Chimyl alcohol
- Names: IUPAC name 3-hexadecoxypropane-1,2-diol

Identifiers
- CAS Number: 6145-69-3 racemic; 506-03-6 S-enantiomer (see image);
- 3D model (JSmol): Interactive image;
- ChEBI: CHEBI:76061;
- ChEMBL: ChEMBL142186;
- ChemSpider: 65572;
- ECHA InfoCard: 100.025.591
- EC Number: 228-149-9;
- KEGG: C13859;
- PubChem CID: 72733;
- UNII: P9FNL3D0MN;
- CompTox Dashboard (EPA): DTXSID80862067 ;

Properties
- Chemical formula: C_{19}H_{40}O_{3}
- Molar mass: 316.526 g·mol^{−1}
- Appearance: colorless solid
- Melting point: 62.5–63.5 °C (144.5–146.3 °F; 335.6–336.6 K)
- Boiling point: 445 °C (833 °F; 718 K)

= Chimyl alcohol =

Chimyl alcohol is an organic compound with the formula HOCH2CH(OH)CH2OC16H33. It is a colorless solid. Chimyl alcohol is a monoether formed by condensation of cetyl alcohol with one of the two primary alcohol sites of glycerol.

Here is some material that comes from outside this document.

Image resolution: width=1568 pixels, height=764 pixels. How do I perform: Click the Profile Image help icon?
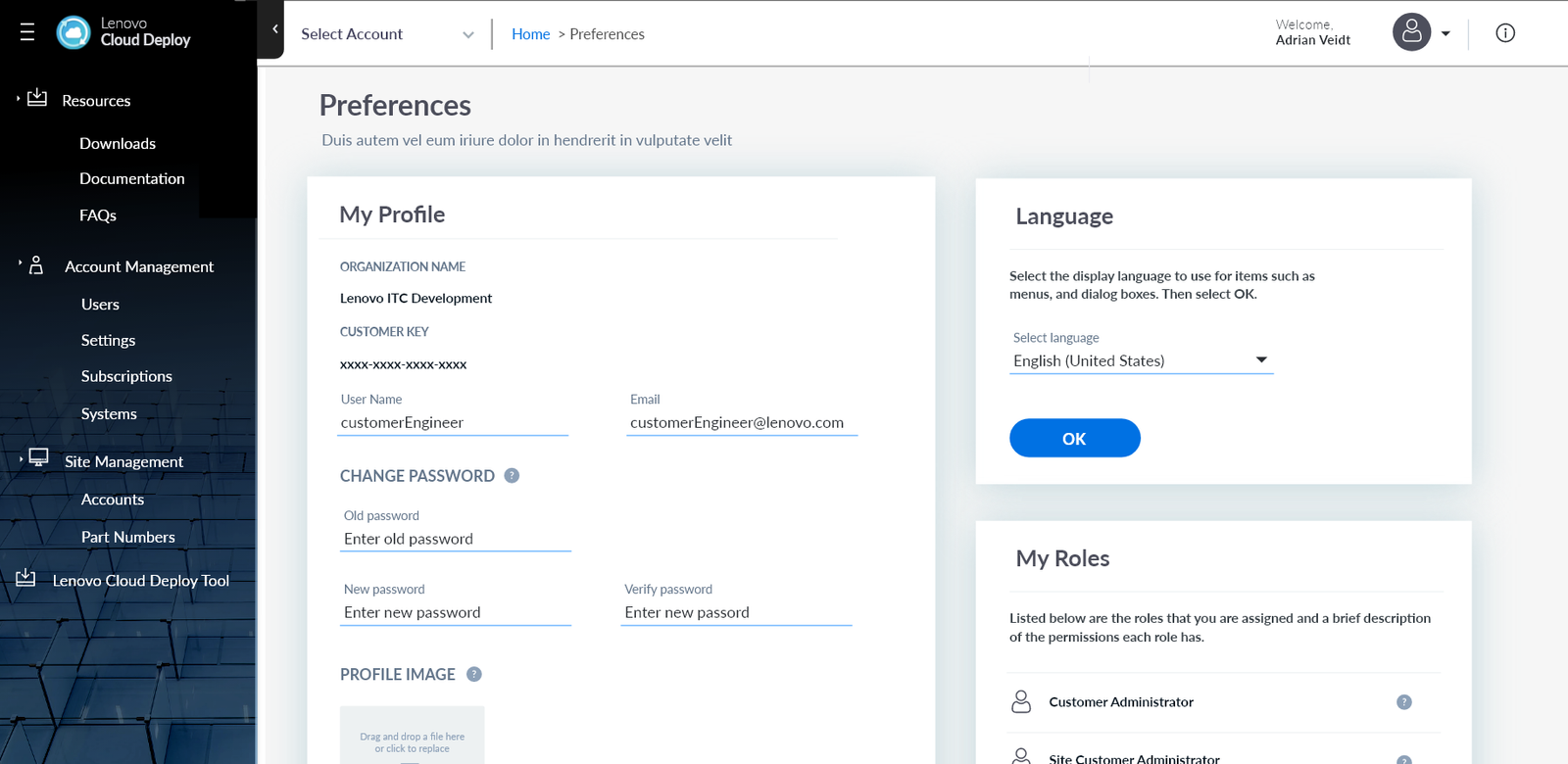pyautogui.click(x=474, y=674)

Together with S-selachyl alcohol and S-batyl alcohol, S-chimyl alcohol is a component of some lipid membranes. It is found in the liver of the shark Centrophorus squamosus. The name chimyl is derived from a classification of ratfish, order Chimaeriformes. Like other glyceryl ethers, those derived from chimyl alcohol are not saponifiable.